_REQUEST_
Reproduce each of the entries below verbatim, line for line, without changing anything.

_DATA TO PROCESS_
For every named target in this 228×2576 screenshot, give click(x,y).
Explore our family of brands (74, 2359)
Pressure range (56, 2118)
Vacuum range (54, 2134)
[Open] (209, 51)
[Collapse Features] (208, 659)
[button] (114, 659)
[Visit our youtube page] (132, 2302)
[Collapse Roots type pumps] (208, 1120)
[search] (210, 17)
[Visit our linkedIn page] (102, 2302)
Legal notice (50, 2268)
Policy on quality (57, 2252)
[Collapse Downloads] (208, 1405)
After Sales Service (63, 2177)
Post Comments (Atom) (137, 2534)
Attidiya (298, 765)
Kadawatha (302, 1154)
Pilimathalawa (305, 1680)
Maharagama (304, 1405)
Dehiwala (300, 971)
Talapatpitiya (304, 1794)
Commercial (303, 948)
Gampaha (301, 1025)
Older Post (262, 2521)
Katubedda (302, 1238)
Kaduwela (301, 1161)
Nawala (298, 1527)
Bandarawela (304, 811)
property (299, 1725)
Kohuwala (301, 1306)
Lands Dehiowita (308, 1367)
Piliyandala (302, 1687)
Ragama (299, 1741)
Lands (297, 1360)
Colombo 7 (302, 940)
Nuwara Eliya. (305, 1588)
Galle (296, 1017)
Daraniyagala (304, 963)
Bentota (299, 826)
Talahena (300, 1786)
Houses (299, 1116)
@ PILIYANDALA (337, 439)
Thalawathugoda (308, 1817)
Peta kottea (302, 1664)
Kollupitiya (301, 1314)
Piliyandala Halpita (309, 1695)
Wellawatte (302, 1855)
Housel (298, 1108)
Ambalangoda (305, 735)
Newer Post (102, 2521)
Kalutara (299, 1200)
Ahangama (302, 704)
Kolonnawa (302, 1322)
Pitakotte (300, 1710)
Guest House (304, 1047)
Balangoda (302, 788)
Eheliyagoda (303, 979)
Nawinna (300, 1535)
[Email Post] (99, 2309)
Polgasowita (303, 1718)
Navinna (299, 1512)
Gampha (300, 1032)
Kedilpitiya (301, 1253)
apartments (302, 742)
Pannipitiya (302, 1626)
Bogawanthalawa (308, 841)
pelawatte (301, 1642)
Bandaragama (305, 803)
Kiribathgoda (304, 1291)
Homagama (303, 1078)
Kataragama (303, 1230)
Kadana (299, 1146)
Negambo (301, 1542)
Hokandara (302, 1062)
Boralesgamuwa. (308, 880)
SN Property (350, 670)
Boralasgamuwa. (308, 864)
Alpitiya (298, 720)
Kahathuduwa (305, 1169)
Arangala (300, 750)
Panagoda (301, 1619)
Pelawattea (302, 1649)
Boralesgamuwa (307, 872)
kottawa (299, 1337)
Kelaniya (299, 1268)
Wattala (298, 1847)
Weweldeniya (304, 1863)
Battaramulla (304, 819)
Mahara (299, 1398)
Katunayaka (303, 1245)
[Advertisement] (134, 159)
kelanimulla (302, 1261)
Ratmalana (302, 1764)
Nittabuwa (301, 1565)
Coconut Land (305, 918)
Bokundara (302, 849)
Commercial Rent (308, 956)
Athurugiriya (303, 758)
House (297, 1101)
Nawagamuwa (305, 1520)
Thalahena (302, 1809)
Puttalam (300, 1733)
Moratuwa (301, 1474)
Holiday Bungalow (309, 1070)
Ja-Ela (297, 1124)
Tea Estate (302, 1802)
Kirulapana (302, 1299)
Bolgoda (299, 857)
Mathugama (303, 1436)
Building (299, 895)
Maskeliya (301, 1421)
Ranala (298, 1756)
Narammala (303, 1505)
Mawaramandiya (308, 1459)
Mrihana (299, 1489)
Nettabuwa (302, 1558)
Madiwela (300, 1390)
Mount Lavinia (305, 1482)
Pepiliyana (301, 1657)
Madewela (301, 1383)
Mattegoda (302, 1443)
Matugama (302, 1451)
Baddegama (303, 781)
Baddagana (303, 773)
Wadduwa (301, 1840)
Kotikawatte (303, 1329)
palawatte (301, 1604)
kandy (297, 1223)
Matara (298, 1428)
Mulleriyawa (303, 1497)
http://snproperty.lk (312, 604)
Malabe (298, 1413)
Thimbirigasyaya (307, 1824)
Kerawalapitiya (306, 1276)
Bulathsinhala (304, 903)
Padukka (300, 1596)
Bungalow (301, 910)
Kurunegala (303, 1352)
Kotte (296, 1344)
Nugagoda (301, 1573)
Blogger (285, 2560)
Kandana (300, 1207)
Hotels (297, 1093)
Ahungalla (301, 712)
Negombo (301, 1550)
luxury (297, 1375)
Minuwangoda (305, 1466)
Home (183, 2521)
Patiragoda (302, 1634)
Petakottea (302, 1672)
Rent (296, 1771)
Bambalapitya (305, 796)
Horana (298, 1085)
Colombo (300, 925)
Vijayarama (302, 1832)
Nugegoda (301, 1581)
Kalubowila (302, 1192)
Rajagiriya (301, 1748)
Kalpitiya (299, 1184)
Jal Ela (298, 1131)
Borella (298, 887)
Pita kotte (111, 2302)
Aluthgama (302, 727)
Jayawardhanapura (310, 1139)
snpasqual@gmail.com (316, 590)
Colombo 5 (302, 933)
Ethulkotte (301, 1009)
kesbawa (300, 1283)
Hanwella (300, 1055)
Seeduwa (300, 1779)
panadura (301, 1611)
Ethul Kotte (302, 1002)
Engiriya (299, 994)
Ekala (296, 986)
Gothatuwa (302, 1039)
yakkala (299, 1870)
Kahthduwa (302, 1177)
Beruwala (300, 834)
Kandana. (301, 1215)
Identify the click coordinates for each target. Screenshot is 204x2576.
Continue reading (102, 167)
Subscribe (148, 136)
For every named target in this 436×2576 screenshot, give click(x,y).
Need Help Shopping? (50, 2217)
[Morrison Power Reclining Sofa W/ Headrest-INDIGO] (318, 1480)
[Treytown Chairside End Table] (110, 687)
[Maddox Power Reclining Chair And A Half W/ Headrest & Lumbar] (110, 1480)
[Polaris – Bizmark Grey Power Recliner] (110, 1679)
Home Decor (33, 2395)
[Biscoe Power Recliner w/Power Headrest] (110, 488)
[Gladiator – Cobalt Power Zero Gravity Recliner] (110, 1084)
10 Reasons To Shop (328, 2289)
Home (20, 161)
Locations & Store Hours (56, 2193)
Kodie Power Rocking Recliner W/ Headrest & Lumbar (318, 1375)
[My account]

_SOLUTION BELOW_
For every named target in this 228×2576 screenshot, give click(x,y).
Explore our family of brands (74, 2359)
Pressure range (56, 2118)
Vacuum range (54, 2134)
[Open] (209, 51)
[Collapse Features] (208, 659)
[button] (114, 659)
[Visit our youtube page] (132, 2302)
[Collapse Roots type pumps] (208, 1120)
[search] (210, 17)
[Visit our linkedIn page] (102, 2302)
Legal notice (50, 2268)
Policy on quality (57, 2252)
[Collapse Downloads] (208, 1405)
After Sales Service (63, 2177)
Post Comments (Atom) (137, 2534)
Attidiya (298, 765)
Kadawatha (302, 1154)
Pilimathalawa (305, 1680)
Maharagama (304, 1405)
Dehiwala (300, 971)
Talapatpitiya (304, 1794)
Commercial (303, 948)
Gampaha (301, 1025)
Older Post (262, 2521)
Katubedda (302, 1238)
Kaduwela (301, 1161)
Nawala (298, 1527)
Bandarawela (304, 811)
property (299, 1725)
Kohuwala (301, 1306)
Lands Dehiowita (308, 1367)
Piliyandala (302, 1687)
Ragama (299, 1741)
Lands (297, 1360)
Colombo 7 (302, 940)
Nuwara Eliya. (305, 1588)
Galle (296, 1017)
Daraniyagala (304, 963)
Bentota (299, 826)
Talahena (300, 1786)
Houses (299, 1116)
@ PILIYANDALA (337, 439)
Thalawathugoda (308, 1817)
Peta kottea (302, 1664)
Kollupitiya (301, 1314)
Piliyandala Halpita (309, 1695)
Wellawatte (302, 1855)
Housel (298, 1108)
Ambalangoda (305, 735)
Newer Post (102, 2521)
Kalutara (299, 1200)
Ahangama (302, 704)
Kolonnawa (302, 1322)
Pitakotte (300, 1710)
Guest House (304, 1047)
Balangoda (302, 788)
Eheliyagoda (303, 979)
Nawinna (300, 1535)
[Email Post] (99, 2309)
Polgasowita (303, 1718)
Navinna (299, 1512)
Gampha (300, 1032)
Kedilpitiya (301, 1253)
apartments (302, 742)
Pannipitiya (302, 1626)
Bogawanthalawa (308, 841)
pelawatte (301, 1642)
Bandaragama (305, 803)
Kiribathgoda (304, 1291)
Homagama (303, 1078)
Kataragama (303, 1230)
Kadana (299, 1146)
Negambo (301, 1542)
Hokandara (302, 1062)
Boralesgamuwa. (308, 880)
SN Property (350, 670)
Boralasgamuwa. (308, 864)
Alpitiya (298, 720)
Kahathuduwa (305, 1169)
Arangala (300, 750)
Panagoda (301, 1619)
Pelawattea (302, 1649)
Boralesgamuwa (307, 872)
kottawa (299, 1337)
Kelaniya (299, 1268)
Wattala (298, 1847)
Weweldeniya (304, 1863)
Battaramulla (304, 819)
Mahara (299, 1398)
Katunayaka (303, 1245)
[Advertisement] (134, 159)
kelanimulla (302, 1261)
Ratmalana (302, 1764)
Nittabuwa (301, 1565)
Coconut Land (305, 918)
Bokundara (302, 849)
Commercial Rent (308, 956)
Athurugiriya (303, 758)
House (297, 1101)
Nawagamuwa (305, 1520)
Thalahena (302, 1809)
Puttalam (300, 1733)
Moratuwa (301, 1474)
Holiday Bungalow (309, 1070)
Ja-Ela (297, 1124)
Tea Estate (302, 1802)
Kirulapana (302, 1299)
Bolgoda (299, 857)
Mathugama (303, 1436)
Building (299, 895)
Maskeliya (301, 1421)
Ranala (298, 1756)
Narammala (303, 1505)
Mawaramandiya (308, 1459)
Mrihana (299, 1489)
Nettabuwa (302, 1558)
Madiwela (300, 1390)
Mount Lavinia (305, 1482)
Pepiliyana (301, 1657)
Madewela (301, 1383)
Mattegoda (302, 1443)
Matugama (302, 1451)
Baddegama (303, 781)
Baddagana (303, 773)
Wadduwa (301, 1840)
Kotikawatte (303, 1329)
palawatte (301, 1604)
kandy (297, 1223)
Matara (298, 1428)
Mulleriyawa (303, 1497)
http://snproperty.lk (312, 604)
Malabe (298, 1413)
Thimbirigasyaya (307, 1824)
Kerawalapitiya (306, 1276)
Bulathsinhala (304, 903)
Padukka (300, 1596)
Bungalow (301, 910)
Kurunegala (303, 1352)
Kotte (296, 1344)
Nugagoda (301, 1573)
Blogger (285, 2560)
Kandana (300, 1207)
Hotels (297, 1093)
Ahungalla (301, 712)
Negombo (301, 1550)
luxury (297, 1375)
Minuwangoda (305, 1466)
Home (183, 2521)
Patiragoda (302, 1634)
Petakottea (302, 1672)
Rent (296, 1771)
Bambalapitya (305, 796)
Horana (298, 1085)
Colombo (300, 925)
Vijayarama (302, 1832)
Nugegoda (301, 1581)
Kalubowila (302, 1192)
Rajagiriya (301, 1748)
Kalpitiya (299, 1184)
Jal Ela (298, 1131)
Borella (298, 887)
Pita kotte (111, 2302)
Aluthgama (302, 727)
Jayawardhanapura (310, 1139)
snpasqual@gmail.com (316, 590)
Colombo 5 (302, 933)
Ethulkotte (301, 1009)
kesbawa (300, 1283)
Hanwella (300, 1055)
Seeduwa (300, 1779)
panadura (301, 1611)
Ethul Kotte (302, 1002)
Engiriya (299, 994)
Ekala (296, 986)
Gothatuwa (302, 1039)
yakkala (299, 1870)
Kahthduwa (302, 1177)
Beruwala (300, 834)
Kandana. (301, 1215)
Identify the click coordinates for each target. Screenshot is 204x2576.
Continue reading (102, 167)
Subscribe (148, 136)
For every named target in this 436×2576 screenshot, give click(x,y).
Need Help Shopping? (50, 2217)
[Morrison Power Reclining Sofa W/ Headrest-INDIGO] (318, 1480)
[Treytown Chairside End Table] (110, 687)
[Maddox Power Reclining Chair And A Half W/ Headrest & Lumbar] (110, 1480)
[Polaris – Bizmark Grey Power Recliner] (110, 1679)
Home Decor (33, 2395)
[Biscoe Power Recliner w/Power Headrest] (110, 488)
[Gladiator – Cobalt Power Zero Gravity Recliner] (110, 1084)
10 Reasons To Shop (328, 2289)
Home (20, 161)
Locations & Store Hours (56, 2193)
Kodie Power Rocking Recliner W/ Headrest & Lumbar (318, 1375)
[My account]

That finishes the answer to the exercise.